[Dataset entries]

'''

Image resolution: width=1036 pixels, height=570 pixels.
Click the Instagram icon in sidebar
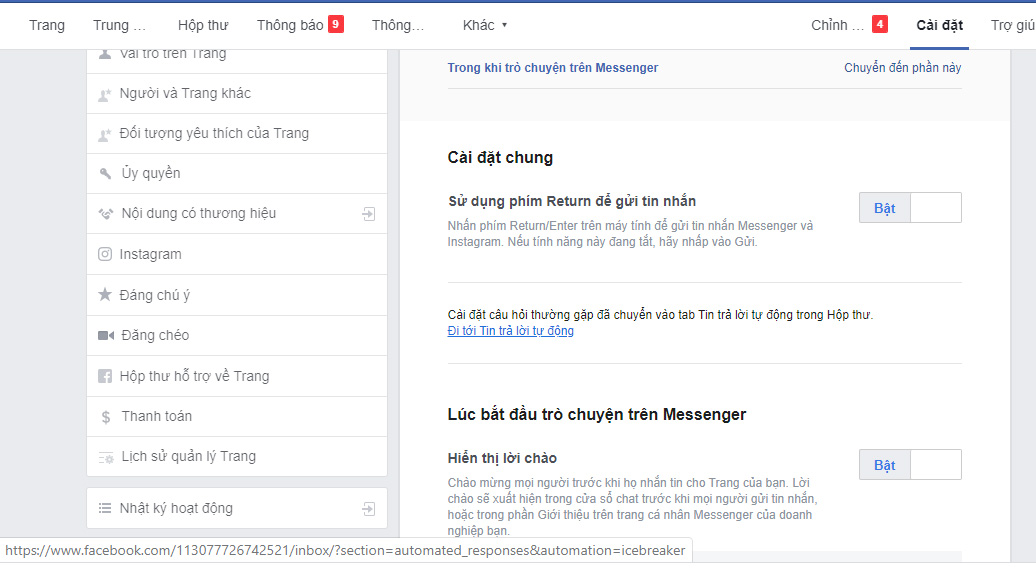(x=105, y=254)
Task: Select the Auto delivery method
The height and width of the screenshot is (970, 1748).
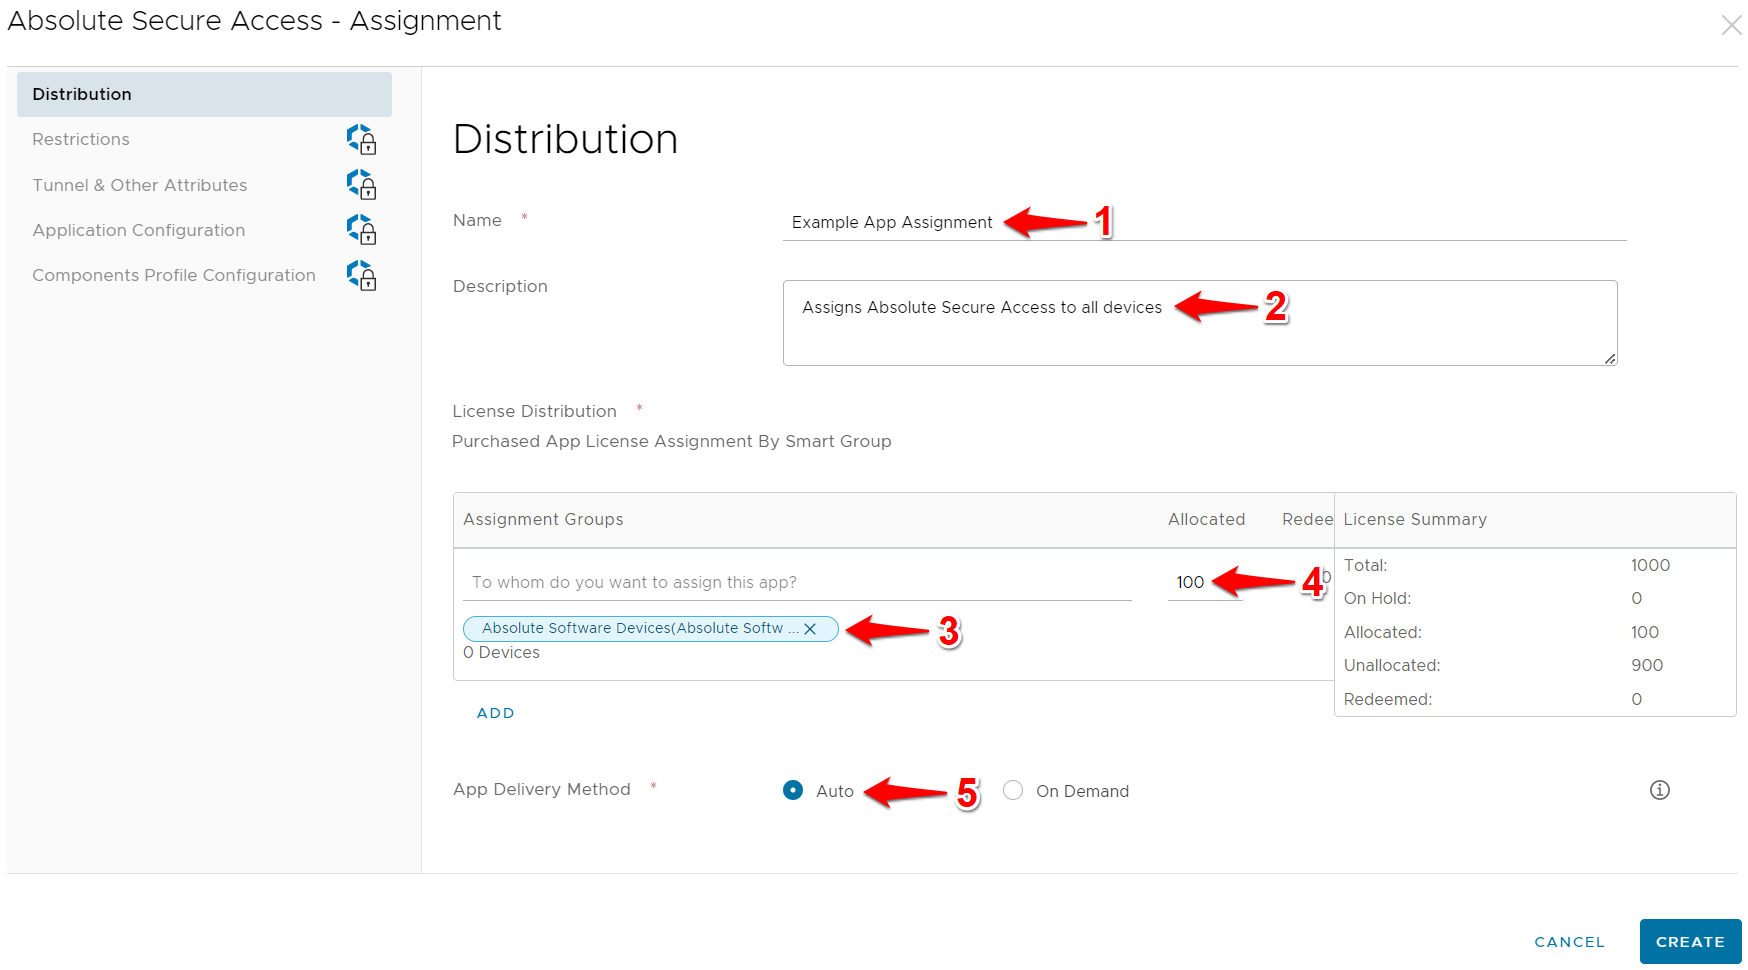Action: coord(793,790)
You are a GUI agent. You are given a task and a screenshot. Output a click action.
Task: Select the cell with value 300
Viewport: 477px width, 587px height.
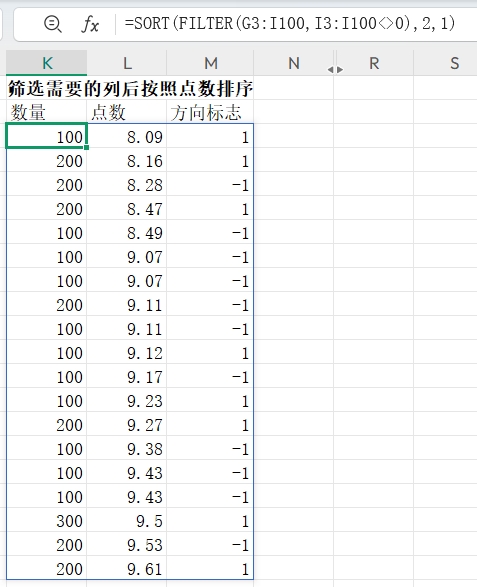pos(46,521)
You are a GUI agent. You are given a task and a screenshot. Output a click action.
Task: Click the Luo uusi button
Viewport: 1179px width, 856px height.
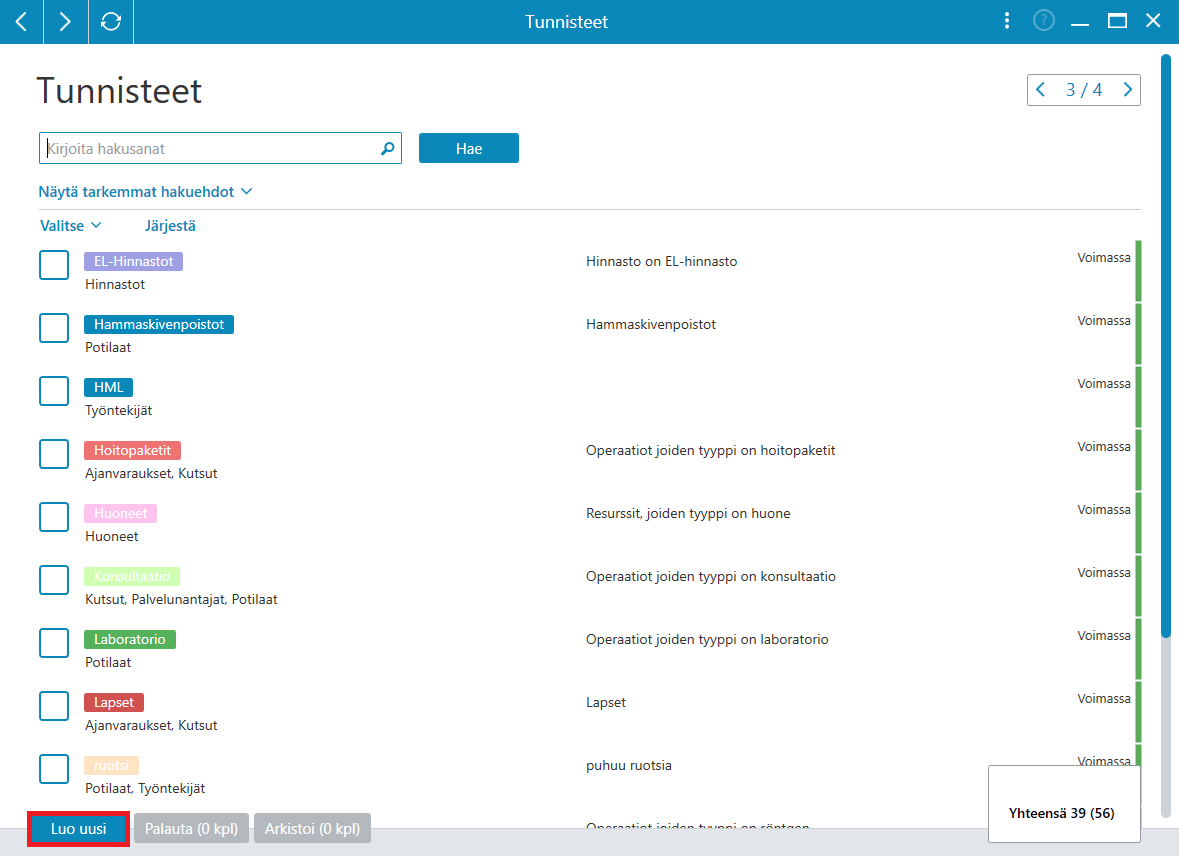tap(78, 828)
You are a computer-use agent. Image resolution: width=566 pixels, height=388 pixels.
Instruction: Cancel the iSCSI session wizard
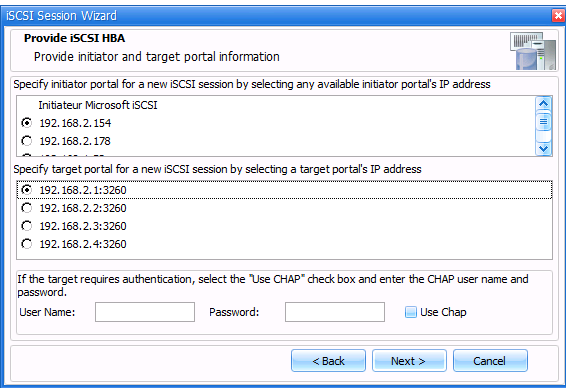[490, 361]
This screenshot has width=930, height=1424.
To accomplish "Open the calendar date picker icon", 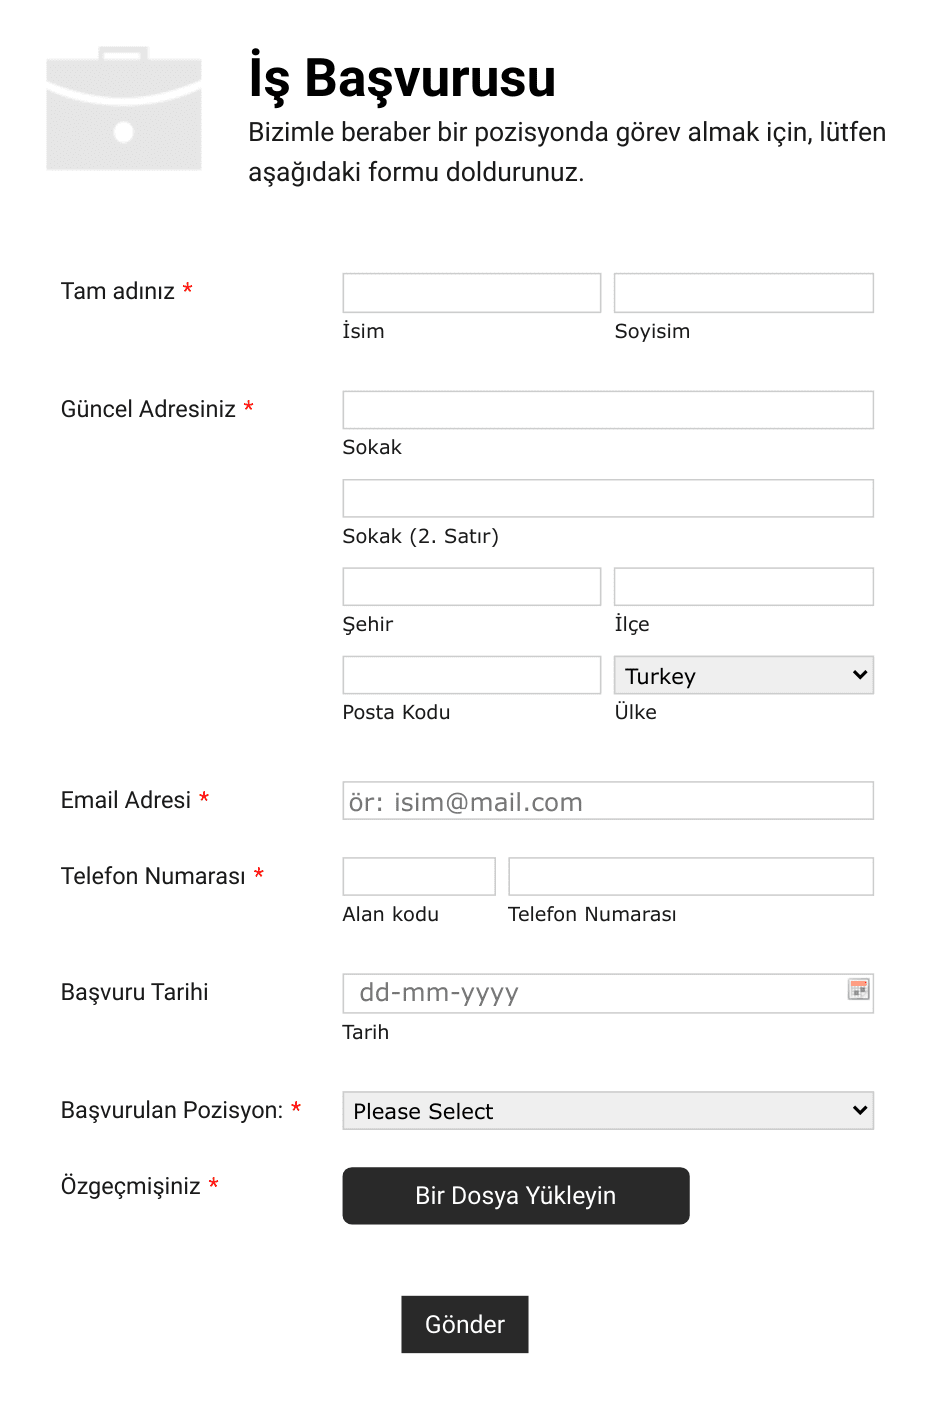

'''

- _Action item_: All of the data above needs to be retyped exactly, with the pictures removed.

- _Reply_:
Image resolution: width=1036 pixels, height=570 pixels.
Click the Instagram icon in sidebar
(x=105, y=254)
Task: Select the Auto delivery method
The height and width of the screenshot is (970, 1748).
Action: coord(793,790)
You are a GUI agent. You are given a task and a screenshot. Output a click action.
Task: Select the cell with value 300
Viewport: 477px width, 587px height.
pos(46,521)
You are a GUI agent. You are given a task and a screenshot. Output a click action.
Task: Click the Luo uusi button
Viewport: 1179px width, 856px height.
tap(78, 828)
You are a computer-use agent. Image resolution: width=566 pixels, height=388 pixels.
Instruction: Cancel the iSCSI session wizard
[490, 361]
This screenshot has width=930, height=1424.
To accomplish "Open the calendar date picker icon", 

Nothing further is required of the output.